The Vertiginous Thrill of Exactitude : Tatyana Ten © David Herrero

Suivait The Vertiginous Thrill of Exactitude, de William Forsythe, sur l’Allegro Vivace de la Symphonie n°9 de Franz Schubert. Mi-parodie, mi-hommage à la grammaire classique ou néoclassique d’un Petipa ou d’un Balanchine, ce ballet toujours à la limite de l’équilibre, fait la part belle à la virtuosité et à la vitesse d’exécution. Sauts, pirouettes s’enchaînent sur un rythme démoniaque, qui demande aux danseurs une extrême maîtrise de la technique et de leur corps, en n’abandonnant pas pour autant lyrisme et musicalité.

Nous avons vu, dans la deuxième distribution, Tatyana Ten, Olivia Hartzell et Maki Matsuoka, entourées de Shizen Kazama et Matthew Astley. Leur interprétation si elle n’était pas dénuée d’intérêt (ils possèdent tous une impeccable technique) nous a laissé un peu sur notre faim. Peut-être un peu trop sage ?

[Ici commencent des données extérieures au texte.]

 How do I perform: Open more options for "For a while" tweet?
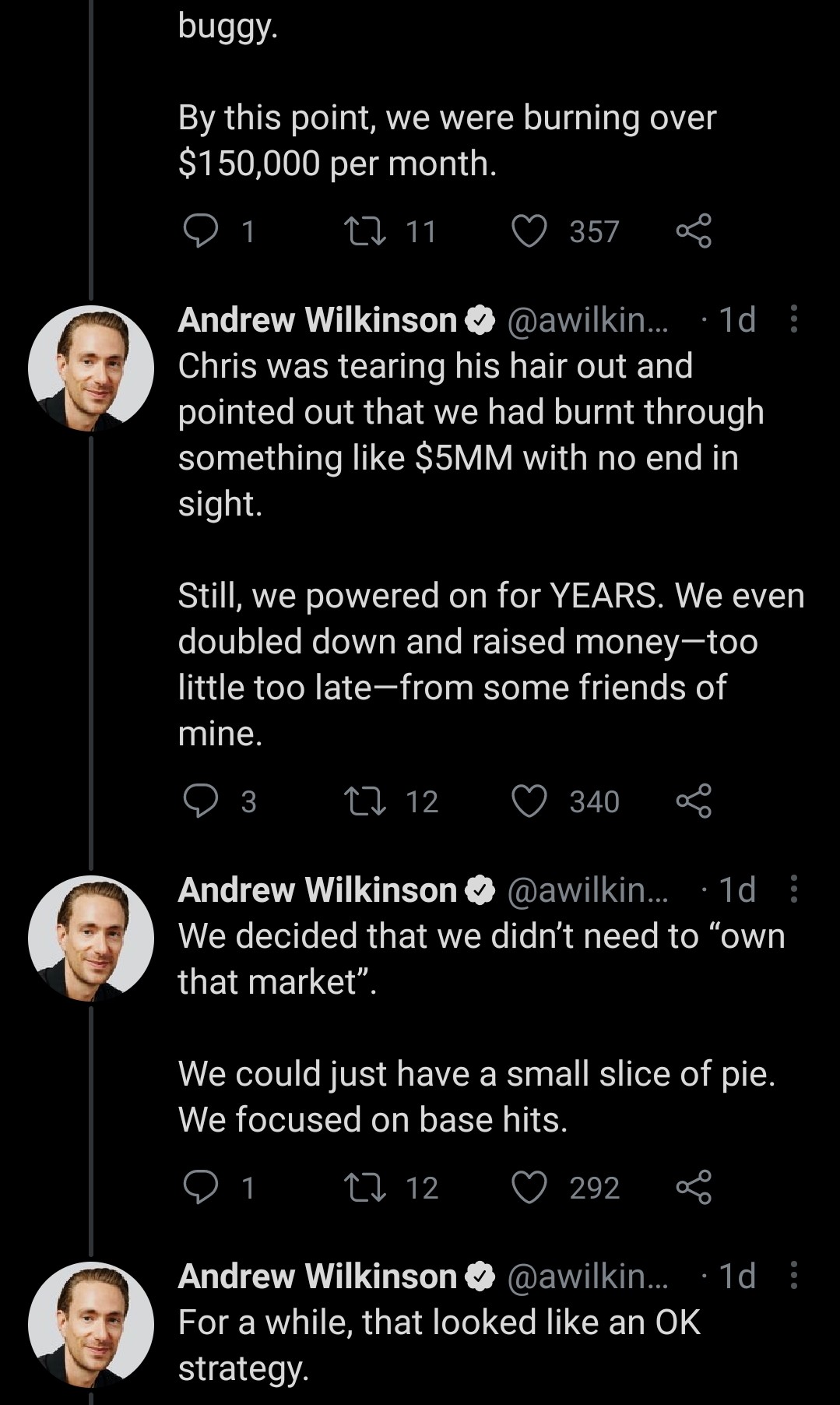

Il semblerait, d’après un avis autorisé, que la première distribution qui réunissait María Gutiérrez (toujours étincelante dans ce registre), Isabelle Brusson, Juliette Thiélin, Davit Galstyan (vif s’il en est) et Demian Vargas (dont l’ascension dans la Compagnie grandit à chaque programme) fut plus brillante.

Nous retrouvions, pour la fin de la soirée, Jacopo Godani, le chorégraphe italien dont nous avions pu applaudir deux des œuvres les saisons passées : Scènes de Force (2007) et Spazio-Tempo (2012). Il succède dans ce programme à William Forsythe, dont il fut le danseur au Ballet de Francfort. A.U.R.A Anarchist Unit Related to Art est, comme toutes les chorégraphies de Godani, le théâtre de la distorsion des corps, qui se tordent dans des figures complexes, les poignets se cassent, les jambes dessinent des obliques improbables. Et tout ceci sous la lumière crue d’un décor de néons qui semble écraser les danseurs dans de brusques éclairs qui succèdent, le temps d’une seconde, à de noirs absolus.

A.U.R.A. : Olivia Hartzell, Isabelle Brusson © Photo David Herrero

Et on ne peut qu’admirer l’engagement des danseurs dans cette exigence physique, signature de Jacopo Godani qui, comme à son habitude, est aux commandes non seulement de la chorégraphie, mais aussi de la lumière, des décors et des costumes. Quant à la musique, il reste également fidèle à la musique électroacoustique du groupe 48nord. Ce qui reste pour nous le plus déroutant.

On peut donc se demander, à la fin d’un tel spectacle, quelle réponse apporter à l’interrogation de Kader Bélarbi : musique, danse, rythme qui des trois est premier ? En réalité, la sensibilité de chacun y apportera une réponse différente et changeante selon ce qui nous sera donné à voir et à entendre.